Several call attendees have global well-being platforms, all through Virgin Pulse. Other vendors mentioned as possibilities include Limeade and Castlight, but because the market is still so new, with few players who are truly “global,” many may not be available in the local language and could have challenges with cultural relevance. Virgin Pulse’s strength is having local resources available in key locations for employers around the world; however, members say that the company still has to adapt the platform to make it local and meaningful to each culture so that employees will use it.
Call attendees report having good employee engagement when they implement global challenges and pilots. Registration rates outside the U.S. range from just over 20% to over 50%, and around 80% during challenges (without incentives). One member had over half of employees sign up during a two-country pilot. This company found that working with site and HR leaders to put out communications was the most successful way to encourage engagement. Sending messages from people whom employees know and trust, versus from the vendor, really got people excited and engaged. The company then replicated lessons learned from the pilots before launching its global program.
No call attendees were offering incentives outside the U.S., except for small ones connected to challenges.
Most companies on the call reported having champion programs globally. All are voluntary positions. Most often, the champions at the site level report to a regional lead, who then communicates with a contact at the corporate office. One call attendee talked about the importance of recognizing the efforts of champions, often by spotlighting them and calling them out for good work to help with engagement. A couple of attendees discussed using champions for specific efforts, such as for mental health advocacy initiatives or coronavirus response, as well as ensuring that champions are diverse in order to reflect the employee population.
Call attendees discussed the need to have facilities involved in the champion team. One way to do this is by creating local site committees that can help and partner with one another to brainstorm ideas and programs. Champions can get local leaders involved in simple ways that take little time, such as by inserting a health and well-being slide at the start of a meeting.
Similarly, employee resource groups (ERGs) can act as informal champions for causes they are particularly passionate about. One company shared a story about how its disability-focused ERG provided testimonials about experiences with mental health disorders or autism. In doing so, the group combatted stigma at the grassroots level and created a community among people passionate about mental health, all while allowing employees to have a voice. The health services department could then collaborate with the ERG to offer clinical and evidence-based guidance.

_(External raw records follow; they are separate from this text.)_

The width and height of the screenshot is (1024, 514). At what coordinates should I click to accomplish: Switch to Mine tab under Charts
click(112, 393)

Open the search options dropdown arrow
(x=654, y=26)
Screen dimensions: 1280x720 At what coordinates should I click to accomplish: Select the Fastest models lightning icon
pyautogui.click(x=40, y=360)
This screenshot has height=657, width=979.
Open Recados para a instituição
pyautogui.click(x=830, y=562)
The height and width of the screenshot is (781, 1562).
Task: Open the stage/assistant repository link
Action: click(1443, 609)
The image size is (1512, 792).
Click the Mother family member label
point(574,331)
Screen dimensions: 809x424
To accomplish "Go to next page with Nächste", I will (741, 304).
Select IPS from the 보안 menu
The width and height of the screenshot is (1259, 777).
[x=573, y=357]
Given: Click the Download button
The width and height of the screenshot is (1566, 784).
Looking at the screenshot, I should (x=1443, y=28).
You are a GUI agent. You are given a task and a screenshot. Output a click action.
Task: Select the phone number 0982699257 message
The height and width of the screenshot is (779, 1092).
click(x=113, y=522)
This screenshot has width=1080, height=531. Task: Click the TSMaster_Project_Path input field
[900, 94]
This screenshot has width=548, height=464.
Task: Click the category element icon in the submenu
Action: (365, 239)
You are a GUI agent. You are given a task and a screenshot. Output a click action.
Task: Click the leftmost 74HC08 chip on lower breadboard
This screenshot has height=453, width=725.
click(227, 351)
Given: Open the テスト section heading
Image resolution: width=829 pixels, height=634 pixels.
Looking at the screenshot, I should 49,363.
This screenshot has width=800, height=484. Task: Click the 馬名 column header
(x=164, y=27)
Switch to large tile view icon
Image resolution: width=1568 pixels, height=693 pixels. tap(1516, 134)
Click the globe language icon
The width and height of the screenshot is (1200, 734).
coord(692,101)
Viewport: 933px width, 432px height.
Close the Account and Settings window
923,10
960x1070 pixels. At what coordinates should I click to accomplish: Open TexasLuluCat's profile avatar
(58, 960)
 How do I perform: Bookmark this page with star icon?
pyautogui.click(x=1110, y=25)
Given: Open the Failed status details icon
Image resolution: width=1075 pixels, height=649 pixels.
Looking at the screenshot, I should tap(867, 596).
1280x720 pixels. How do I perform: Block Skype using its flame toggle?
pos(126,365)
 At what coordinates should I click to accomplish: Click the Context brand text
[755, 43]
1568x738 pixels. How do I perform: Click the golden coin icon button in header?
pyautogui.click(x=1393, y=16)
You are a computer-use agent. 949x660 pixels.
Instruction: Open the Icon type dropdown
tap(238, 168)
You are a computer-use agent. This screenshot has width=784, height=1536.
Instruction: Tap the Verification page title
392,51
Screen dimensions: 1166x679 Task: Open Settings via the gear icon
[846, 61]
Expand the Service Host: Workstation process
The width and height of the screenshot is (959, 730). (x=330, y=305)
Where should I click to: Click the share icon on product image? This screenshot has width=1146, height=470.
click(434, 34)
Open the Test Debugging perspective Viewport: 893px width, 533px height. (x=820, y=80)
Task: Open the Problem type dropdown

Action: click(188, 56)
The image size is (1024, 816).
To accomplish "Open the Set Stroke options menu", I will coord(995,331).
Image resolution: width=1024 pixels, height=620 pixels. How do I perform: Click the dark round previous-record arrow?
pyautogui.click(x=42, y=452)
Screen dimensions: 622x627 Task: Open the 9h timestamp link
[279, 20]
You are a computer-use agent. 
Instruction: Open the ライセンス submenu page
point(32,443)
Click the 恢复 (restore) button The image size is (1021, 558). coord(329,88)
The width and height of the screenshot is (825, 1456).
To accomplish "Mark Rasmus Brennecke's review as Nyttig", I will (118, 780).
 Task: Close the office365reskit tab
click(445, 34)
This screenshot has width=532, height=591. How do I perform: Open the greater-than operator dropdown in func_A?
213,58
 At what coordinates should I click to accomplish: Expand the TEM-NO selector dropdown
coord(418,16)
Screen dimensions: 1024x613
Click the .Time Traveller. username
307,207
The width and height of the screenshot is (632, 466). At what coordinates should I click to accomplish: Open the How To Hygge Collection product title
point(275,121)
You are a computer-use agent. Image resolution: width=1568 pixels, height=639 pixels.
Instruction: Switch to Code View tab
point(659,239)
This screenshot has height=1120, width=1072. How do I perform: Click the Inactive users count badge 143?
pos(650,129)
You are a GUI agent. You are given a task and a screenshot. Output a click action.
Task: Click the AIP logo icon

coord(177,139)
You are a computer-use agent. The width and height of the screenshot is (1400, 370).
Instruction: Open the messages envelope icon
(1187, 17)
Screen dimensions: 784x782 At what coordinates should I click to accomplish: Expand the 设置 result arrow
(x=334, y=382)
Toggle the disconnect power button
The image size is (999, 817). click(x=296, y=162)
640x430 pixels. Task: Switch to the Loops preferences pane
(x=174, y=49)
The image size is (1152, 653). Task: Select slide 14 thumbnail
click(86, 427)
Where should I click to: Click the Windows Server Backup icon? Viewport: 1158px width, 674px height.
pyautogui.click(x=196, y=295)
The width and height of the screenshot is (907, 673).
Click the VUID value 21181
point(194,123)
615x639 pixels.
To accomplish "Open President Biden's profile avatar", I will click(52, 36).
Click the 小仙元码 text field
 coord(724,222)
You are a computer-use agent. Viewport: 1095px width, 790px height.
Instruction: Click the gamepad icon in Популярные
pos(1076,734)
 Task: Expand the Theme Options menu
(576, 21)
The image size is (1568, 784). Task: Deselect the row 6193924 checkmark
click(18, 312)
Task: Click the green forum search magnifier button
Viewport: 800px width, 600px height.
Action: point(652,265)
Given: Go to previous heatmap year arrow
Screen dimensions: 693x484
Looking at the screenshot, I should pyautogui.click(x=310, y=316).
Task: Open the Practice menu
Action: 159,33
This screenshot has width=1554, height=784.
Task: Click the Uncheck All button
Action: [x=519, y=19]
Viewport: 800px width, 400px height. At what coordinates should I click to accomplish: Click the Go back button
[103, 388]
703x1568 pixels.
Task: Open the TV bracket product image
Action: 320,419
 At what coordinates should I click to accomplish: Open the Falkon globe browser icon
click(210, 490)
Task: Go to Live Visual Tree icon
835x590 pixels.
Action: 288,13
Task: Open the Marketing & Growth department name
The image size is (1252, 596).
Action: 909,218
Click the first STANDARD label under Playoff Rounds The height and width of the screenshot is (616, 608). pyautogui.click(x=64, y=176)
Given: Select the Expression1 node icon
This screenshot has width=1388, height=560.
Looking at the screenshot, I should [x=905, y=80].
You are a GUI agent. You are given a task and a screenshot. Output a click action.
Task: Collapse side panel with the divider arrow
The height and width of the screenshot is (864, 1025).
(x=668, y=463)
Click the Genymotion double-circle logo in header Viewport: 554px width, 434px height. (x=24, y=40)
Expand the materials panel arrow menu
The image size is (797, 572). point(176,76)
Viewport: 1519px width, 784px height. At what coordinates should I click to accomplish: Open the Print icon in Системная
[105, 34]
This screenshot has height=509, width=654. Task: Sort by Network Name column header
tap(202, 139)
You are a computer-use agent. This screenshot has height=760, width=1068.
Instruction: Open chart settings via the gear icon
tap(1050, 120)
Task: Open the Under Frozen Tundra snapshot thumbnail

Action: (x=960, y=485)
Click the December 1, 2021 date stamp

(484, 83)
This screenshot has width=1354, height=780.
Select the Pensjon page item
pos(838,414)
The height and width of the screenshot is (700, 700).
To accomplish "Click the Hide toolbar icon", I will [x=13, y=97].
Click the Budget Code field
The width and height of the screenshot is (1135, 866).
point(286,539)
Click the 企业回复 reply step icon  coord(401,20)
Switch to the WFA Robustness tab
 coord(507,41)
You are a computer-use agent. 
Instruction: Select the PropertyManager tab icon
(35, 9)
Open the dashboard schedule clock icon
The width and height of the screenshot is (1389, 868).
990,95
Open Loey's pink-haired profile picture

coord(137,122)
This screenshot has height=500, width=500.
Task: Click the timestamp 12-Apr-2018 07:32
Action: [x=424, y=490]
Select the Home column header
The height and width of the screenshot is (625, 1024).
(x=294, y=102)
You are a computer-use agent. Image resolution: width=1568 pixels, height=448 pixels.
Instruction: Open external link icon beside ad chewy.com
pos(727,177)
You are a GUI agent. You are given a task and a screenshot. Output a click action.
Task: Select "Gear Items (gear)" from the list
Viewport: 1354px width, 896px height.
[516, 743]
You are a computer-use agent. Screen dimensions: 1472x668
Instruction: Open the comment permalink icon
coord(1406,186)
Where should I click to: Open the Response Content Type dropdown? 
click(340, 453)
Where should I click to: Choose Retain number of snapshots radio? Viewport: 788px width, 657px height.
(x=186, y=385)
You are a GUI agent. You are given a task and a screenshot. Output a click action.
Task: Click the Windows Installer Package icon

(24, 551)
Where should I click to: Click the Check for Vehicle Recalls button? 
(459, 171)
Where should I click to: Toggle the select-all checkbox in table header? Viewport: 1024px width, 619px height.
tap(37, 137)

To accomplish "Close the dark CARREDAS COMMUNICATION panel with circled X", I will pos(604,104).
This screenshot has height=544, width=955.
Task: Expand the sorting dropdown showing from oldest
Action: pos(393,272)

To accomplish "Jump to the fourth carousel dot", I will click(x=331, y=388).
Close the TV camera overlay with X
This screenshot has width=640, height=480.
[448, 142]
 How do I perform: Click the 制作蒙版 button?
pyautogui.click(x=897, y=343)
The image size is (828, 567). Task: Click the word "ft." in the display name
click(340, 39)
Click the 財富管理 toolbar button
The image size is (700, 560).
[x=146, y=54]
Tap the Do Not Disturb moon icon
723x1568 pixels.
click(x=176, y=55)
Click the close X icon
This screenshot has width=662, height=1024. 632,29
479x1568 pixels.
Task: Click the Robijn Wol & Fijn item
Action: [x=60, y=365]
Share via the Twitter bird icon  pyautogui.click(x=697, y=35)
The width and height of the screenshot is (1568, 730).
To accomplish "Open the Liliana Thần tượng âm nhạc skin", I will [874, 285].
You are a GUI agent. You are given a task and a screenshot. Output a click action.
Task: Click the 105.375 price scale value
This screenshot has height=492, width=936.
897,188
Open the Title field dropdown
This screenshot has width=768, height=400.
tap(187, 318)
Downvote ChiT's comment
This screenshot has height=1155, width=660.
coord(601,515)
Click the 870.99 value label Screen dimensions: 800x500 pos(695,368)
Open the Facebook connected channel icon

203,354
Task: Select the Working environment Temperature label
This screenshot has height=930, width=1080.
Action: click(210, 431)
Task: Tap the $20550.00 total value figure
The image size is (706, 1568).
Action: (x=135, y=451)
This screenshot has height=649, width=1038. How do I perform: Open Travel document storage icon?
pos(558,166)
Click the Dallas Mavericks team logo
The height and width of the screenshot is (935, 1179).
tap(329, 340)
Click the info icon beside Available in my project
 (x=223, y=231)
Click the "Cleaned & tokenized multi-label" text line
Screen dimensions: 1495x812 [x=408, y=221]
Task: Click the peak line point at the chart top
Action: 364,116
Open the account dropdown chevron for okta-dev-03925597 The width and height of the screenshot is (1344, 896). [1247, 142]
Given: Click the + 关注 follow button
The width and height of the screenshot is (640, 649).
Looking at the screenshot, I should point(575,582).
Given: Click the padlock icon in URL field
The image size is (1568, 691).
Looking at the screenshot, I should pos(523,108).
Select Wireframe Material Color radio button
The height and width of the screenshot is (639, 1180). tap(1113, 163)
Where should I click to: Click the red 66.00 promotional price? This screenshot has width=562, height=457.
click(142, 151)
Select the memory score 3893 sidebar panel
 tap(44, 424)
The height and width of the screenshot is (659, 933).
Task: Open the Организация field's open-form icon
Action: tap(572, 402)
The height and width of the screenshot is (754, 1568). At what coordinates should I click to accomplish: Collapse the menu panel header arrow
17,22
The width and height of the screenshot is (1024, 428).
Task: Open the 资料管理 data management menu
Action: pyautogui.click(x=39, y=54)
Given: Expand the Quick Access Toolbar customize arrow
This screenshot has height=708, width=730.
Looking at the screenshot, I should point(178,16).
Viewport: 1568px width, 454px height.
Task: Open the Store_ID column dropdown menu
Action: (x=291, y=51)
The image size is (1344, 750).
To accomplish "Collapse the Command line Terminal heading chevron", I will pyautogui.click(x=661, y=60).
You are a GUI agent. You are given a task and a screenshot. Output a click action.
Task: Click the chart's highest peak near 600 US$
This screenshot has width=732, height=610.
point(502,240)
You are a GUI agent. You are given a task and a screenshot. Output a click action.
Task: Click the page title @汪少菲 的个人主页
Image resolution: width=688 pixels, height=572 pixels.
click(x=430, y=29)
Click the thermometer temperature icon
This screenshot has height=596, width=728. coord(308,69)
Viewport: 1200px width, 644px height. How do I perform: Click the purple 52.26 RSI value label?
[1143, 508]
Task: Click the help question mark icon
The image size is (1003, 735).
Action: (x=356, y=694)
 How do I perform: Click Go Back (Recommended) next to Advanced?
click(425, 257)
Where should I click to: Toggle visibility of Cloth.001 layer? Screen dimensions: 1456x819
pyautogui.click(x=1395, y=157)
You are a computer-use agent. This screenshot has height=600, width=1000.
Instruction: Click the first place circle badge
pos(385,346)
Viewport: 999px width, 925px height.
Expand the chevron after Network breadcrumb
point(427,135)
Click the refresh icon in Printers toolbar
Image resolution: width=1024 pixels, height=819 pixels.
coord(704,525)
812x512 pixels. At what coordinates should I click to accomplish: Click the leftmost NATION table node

Call attendees were interested in discussing mental health offerings as well as tobacco-free campuses. On the mental health front, employee assistance programs (EAPs) are a foundation of companies’ global strategies. Other programs include:
- Educational and awareness activities aligned with World Mental Health Day;
- Trainings for managers and employees with the goal of changing the culture to one that is more supportive and healthy;
- Testimonials and sharing of experiences that help combat stigma;
- Practical tools and apps to address common mental health conditions like anxiety or depression; and
- Programs like MeQuilibrium globally or in selected countries to improve resilience. Right now, this program will just be in English and will not be culturally adapted by country.
Tobacco-free campuses were noted as a challenge to implement for many companies on the call. Barriers mentioned include not owning office buildings, not having a safe or adequate space nearby for employees to use for smoking and difficulty negotiating with works councils. No one reported having a fully tobacco-free campus policy globally. Several did have facility-free policies, some had designated smoking areas and others did not. Two companies mentioned that unintended consequences of their policies were that all employees went to the edge of the property to smoke, which angered neighbors and could be dangerous in certain areas. As a result, the companies are considering re-instituting smoking areas on-campus.
Call attendees were asked whether they were expected to show a return on investment (ROI) for wellness programs, or whether their companies had shifted to considering value on investment (VOI) instead. One company worked with two global brokers to determine ROI and found that in many countries the infrastructure doesn’t exist to get the data needed for the analysis. Even with these obstacles, the company found a positive ROI. Nonetheless, the company tried not to emphasize ROI and instead focused more on VOI related to absenteeism, presenteeism and engagement. Other companies also mentioned working with their vendors to try to get the data they need to assess ROI, but acknowledged that doing so was a significant challenge.